Can You Eat Too Much Fiber? An RD's Answer About This Vital Nutrient

May 03, 2024

Fiber is a crucial component of a healthy diet, but too much of anything can lead to unwanted consequences. I rarely get asked, “Can I eat too much fiber?” But when I do, the answer is, “Yes!”

The amount of fiber considered too much can vary based on an individual's age, sex, and overall health. However, a general guideline is to aim for 14 grams of fiber for every 1,000 calories consumed per day.

According to the Institute of Medicine (IOM), the recommended daily fiber intake is as follows:

  • For men: 38 grams/day (ages 19-50) and 30 grams/day (ages 51 and older)

  • For women: 25 grams/day (ages 19-50) and 21 grams/day (ages 51 and older)

There are plenty of people who don’t eat enough fiber and they need to increase it. I see clients who determine they are going to “eat healthier” and start pounding down fruits and vegetable. It is a dramatic change for the body, and it is important to note that a sudden increase in fiber intake can cause digestive discomfort, such as bloating, gas, and cramping. To prevent these symptoms, it is recommended to increase fiber intake gradually over a period of several weeks (see this article for more information how to add fiber and limit unwanted digestive distress).

The digestive system is only designed to process a certain amount of fiber, and when we consume more than the recommended amount of fiber, it can cause bloating, abdominal pain, constipation, and even diarrhea. This is because fiber absorbs water in the gut, which can cause the stool to become too bulky and difficult to pass.

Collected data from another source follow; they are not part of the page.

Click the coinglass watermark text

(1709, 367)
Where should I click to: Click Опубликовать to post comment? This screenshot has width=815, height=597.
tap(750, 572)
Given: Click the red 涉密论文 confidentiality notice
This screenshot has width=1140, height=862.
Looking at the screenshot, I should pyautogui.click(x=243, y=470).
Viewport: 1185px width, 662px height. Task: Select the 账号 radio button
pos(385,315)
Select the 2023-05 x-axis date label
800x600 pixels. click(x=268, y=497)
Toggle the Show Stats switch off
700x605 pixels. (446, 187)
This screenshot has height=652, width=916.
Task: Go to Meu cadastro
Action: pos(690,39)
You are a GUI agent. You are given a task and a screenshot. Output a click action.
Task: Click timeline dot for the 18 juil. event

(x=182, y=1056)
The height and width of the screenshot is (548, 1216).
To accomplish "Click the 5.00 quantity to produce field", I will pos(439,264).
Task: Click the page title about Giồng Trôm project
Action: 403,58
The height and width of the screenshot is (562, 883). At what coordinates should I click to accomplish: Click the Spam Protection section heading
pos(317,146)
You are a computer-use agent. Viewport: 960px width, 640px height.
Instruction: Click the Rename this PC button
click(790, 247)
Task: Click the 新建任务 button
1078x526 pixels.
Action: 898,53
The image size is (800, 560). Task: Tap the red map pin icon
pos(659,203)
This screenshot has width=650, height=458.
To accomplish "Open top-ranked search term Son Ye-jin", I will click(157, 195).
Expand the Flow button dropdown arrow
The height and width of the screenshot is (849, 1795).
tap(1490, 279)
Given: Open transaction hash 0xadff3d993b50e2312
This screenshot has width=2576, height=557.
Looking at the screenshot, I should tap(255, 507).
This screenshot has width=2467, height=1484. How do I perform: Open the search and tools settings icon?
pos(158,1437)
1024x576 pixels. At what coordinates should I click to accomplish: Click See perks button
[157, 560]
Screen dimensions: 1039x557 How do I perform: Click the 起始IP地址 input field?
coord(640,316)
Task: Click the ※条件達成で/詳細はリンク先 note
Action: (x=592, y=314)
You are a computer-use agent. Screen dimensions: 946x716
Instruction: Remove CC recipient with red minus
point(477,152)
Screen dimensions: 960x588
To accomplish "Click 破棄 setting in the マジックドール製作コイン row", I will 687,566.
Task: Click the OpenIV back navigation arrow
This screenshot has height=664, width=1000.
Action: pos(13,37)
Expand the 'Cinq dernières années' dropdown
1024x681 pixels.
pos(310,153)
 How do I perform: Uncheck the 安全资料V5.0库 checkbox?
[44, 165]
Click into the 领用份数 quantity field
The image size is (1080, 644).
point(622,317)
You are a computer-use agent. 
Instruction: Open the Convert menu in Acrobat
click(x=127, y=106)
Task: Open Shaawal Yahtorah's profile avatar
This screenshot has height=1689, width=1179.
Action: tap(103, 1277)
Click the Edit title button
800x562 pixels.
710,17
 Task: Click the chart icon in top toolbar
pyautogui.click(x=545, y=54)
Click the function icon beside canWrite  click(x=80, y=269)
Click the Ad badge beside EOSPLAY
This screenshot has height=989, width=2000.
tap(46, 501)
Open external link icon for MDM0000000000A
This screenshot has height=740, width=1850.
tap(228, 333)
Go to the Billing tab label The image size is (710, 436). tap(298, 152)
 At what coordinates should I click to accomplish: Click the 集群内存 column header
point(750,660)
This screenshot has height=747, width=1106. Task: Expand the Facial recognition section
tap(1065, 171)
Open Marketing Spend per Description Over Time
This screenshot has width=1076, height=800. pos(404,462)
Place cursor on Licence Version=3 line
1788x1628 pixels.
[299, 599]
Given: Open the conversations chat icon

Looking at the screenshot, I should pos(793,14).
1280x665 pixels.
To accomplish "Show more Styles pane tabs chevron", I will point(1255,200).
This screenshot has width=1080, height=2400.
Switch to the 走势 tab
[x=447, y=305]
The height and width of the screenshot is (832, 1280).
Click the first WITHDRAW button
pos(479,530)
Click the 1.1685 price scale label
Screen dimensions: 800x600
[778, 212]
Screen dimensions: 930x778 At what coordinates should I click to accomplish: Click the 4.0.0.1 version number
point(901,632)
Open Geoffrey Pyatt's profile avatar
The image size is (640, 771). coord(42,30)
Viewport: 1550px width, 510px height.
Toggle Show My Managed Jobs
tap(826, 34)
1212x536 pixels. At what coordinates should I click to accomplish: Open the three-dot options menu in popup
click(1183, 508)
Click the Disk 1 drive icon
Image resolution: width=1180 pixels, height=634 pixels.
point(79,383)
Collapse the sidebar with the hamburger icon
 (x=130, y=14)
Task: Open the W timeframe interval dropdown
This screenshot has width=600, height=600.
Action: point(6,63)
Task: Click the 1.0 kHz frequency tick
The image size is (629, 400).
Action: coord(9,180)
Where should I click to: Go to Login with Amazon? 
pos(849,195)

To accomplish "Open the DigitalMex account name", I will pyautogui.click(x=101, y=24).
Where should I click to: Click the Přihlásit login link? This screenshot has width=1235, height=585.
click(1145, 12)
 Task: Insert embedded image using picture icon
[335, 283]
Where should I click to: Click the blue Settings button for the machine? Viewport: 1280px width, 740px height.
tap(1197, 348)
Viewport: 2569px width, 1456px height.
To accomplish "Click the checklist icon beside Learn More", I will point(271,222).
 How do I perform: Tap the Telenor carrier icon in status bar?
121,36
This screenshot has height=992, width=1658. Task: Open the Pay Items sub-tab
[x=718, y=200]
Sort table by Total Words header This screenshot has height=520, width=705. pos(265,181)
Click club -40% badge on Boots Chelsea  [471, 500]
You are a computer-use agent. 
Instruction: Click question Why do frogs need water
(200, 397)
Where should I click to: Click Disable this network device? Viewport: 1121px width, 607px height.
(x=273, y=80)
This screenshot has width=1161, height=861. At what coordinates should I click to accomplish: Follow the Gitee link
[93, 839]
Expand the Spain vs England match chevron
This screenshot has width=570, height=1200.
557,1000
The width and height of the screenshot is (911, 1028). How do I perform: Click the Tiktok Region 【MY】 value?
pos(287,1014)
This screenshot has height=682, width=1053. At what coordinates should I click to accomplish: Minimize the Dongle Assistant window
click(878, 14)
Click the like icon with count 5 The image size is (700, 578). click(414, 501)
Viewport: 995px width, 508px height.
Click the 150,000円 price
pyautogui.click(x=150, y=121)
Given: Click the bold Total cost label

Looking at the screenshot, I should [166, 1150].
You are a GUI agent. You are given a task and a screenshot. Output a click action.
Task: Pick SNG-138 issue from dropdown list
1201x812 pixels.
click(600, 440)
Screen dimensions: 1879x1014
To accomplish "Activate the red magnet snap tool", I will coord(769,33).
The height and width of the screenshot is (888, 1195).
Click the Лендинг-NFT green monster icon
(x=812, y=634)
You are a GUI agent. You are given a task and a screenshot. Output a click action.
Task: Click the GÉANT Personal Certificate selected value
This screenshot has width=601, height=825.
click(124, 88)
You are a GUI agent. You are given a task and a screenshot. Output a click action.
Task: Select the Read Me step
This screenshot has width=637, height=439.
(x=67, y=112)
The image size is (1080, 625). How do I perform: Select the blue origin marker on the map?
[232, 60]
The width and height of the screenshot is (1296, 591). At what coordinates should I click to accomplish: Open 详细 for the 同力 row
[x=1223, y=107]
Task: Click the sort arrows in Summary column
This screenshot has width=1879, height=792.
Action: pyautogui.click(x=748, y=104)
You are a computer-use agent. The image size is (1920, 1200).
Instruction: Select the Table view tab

Additionally, consuming too much fiber can also interfere with the absorption of essential minerals and vitamins, such as calcium, iron, and zinc. This can lead to nutrient deficiencies, which can have serious consequences for your health. I talk about the massive impacts nutrient insufficiencies and deficiencies have on long-term health often because most of the people I work with have at least one, if not more, unrecognized deficiencies for years by the time they start working with me.


  • Abdominal pain

  • Excessive and uncomfortable bloating

  • Burping

  • Constipation and/or diarrhea

  • Gas

They often tell me that they believe they have a bacterial imbalance, parasitic infection or SIBO, because that is what they have seen online. They haven’t even considered the amount of fiber they are consuming. Because they don’t feel, they just start trying to eat MORE fruits and vegetables. While their symptoms can most certainly be due to those issues, the reality is that most often the solution to someone’s health issues is more simple than what your current favorite influencer is telling you. Why? Because so many women are getting terrible advice about what to eat. And I see a fair share of healthy “advice” floating around the Internet that actually includes an excess of fiber.

Instead being told to eat more OPTIMAL CALORIES and PROTEIN to meet current health goals, women are told to do extreme things, like eat 10+ fruits and vegetables daily - despite research studies finding limited additional health benefits past eating 5 fruits and vegetables daily. (It’s a little shocking to read in today’s wellness culture of MORE is better, but this latest study yet again found the same result). As always, if the recommendation changed, we would change the recommendation, but there is just not enough evidence for me to suggest recommending a higher intake. Plus, based on antidotal evidence as a practitioner who has helped thousands of people include optimal fiber, fruits, and vegetables into their diet, more does not go better for digestion, bloating, and gas from my experience and, in fact, simply hitting optimal fiber recommendations without rocketing beyond it resolves many digestive woes.


There are plenty of clients that I do need to encourage to eat more fiber, but it's important to note that while fiber is an important part of a healthy diet, you don't need to eat more than the recommended grams of fiber for your age and sex unless you have specifically been told by a reputable health practitioner to eat more based on your unique health situation to receive its benefits. Note: a reputable health practitioner means that they have years of experience treating gut issues that actually resolve or are managed appropriately. A standard “nutritionist” (no license, just a random online education taking online exams) without gut health expertise or a general GP (who gets a miniscule amount of education on nutrition) would not be considered an authority you should listen to in this situation and a second opinion is needed. Standard, cookie cutter recommendations will be what they tell you and these do not immediately work for the average person that has had digestive woes that go unresolved for months or years.


It's best to focus on eating a variety of fiber-rich foods, such as whole grains, fruits, vegetables, legumes, and nuts in recommended amounts. This will help you get all the fiber you need, while avoiding the unwanted symptoms that can come from consuming too much of one food category.

Yes, you can eat too much fiber! So see a Registered Dietitian if you suspect you’re eating too much fiber and limiting your intake hasn’t helped to improve your symptoms. Your gut will thank you!


  • Institute of Medicine (IOM). (2005). Dietary Reference Intakes for Energy, Carbohydrate, Fiber, Fat, Fatty Acids, Cholesterol, Protein, and Amino Acids. National Academies Press. Circulation, March 14, 2021.